その彼が今また浮かない様子で仕事をしているのを、巽は見逃さなかった。それでも敢えて自分から声をかける事はせず、瀬尾の報告を待っていた。
暫くして提出された書類は、何時もながら綺麗に仕上がっている。これだけ見ればほんの一昔前まで荒れていたとは、誰も思わないだろう。
巽は瀬尾と客―藤田と書類にある男―の関係を、美和とは違う形で心配していた。以前荒れていた頃つるんでいた、危ない連中の仲間ではないか、と。ある仕事を受けたのがきっかけで瀬尾と知り合い、質の悪い連中から抜けたがっているのを知った。なにかの縁だと思い雇う事にして、瀬尾と彼らの手を切ったのだ。まさか連中があの時の事を根にもって復讐にでもしに来たのではと、少し不安だった。
書類に目を通したまま、目の前で複雑な表情をする青年に声をかける。
「…昔の、良くない仲間だった奴か?」
かけられた言葉は瀬尾にとって予期せぬものだった様で、面食らった様な顔をして首を振った。そのまま少し俯くと、自嘲気味に笑みを浮かべ呟く。
「昔、逃げた相手です」
過ぎ去った日に思いを馳せる様に、目を閉じて静かに微笑む瀬尾は何処か寂しげに見えた。
巽は自分の心配が杞憂だった事には安堵したものの、美和の妄想がそれ程間違いでは無かったらしい事に困惑した。報告書を見る限り、仕事中に二人が会う事はまずないだろう。それでもこの分だと、瀬尾には辛い仕事の様に思えた。
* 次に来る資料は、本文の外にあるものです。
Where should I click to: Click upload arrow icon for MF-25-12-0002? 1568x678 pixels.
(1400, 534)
何があったかはわからないが、一度は遠ざけた相手の側では落ち着いて仕事が出来ないのではと感じたのだ。
「他の人間を行かせる、か?」
静かに問うた声に青年は、きっぱりと首を振る。
「俺が受けた、仕事ですから」
そう言って見せた笑顔は、影など微塵も感じさせないものだった。それを見てなお、少し不安な気がしたが巽は瀬尾に任せる事にした。ただし何かトラブルがあればすぐに人員を変えるか、依頼自体を断る事を条件として。
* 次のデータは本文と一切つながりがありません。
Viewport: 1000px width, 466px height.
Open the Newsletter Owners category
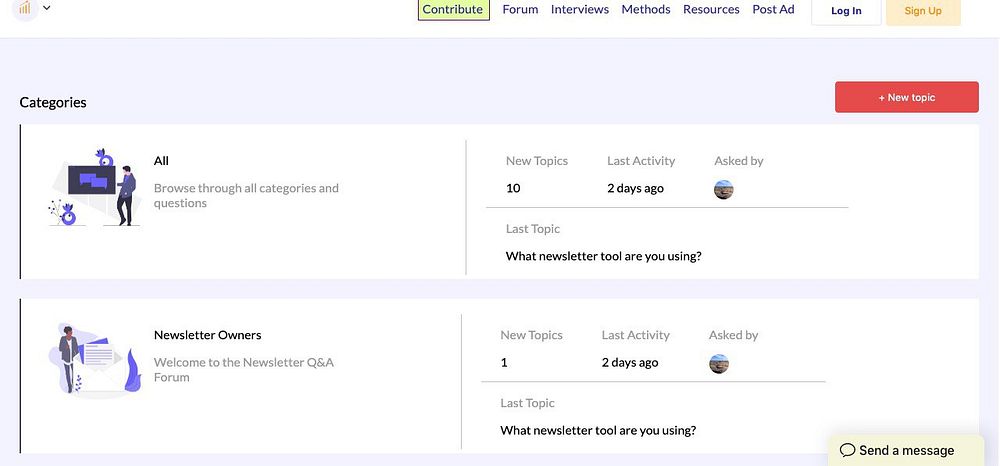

瀬尾の様子も気になるが、客である藤田の事も気になった。帰り際に見た彼の表情は、ひどく余裕の無いものに見えたのだ。藤田の方が瀬尾よりも格段に不安材料に思える。だが依頼を受けた以上は、今の段階で何が出来る訳ではない。トラブルなく、契約を履行出来る様祈るばかりだった。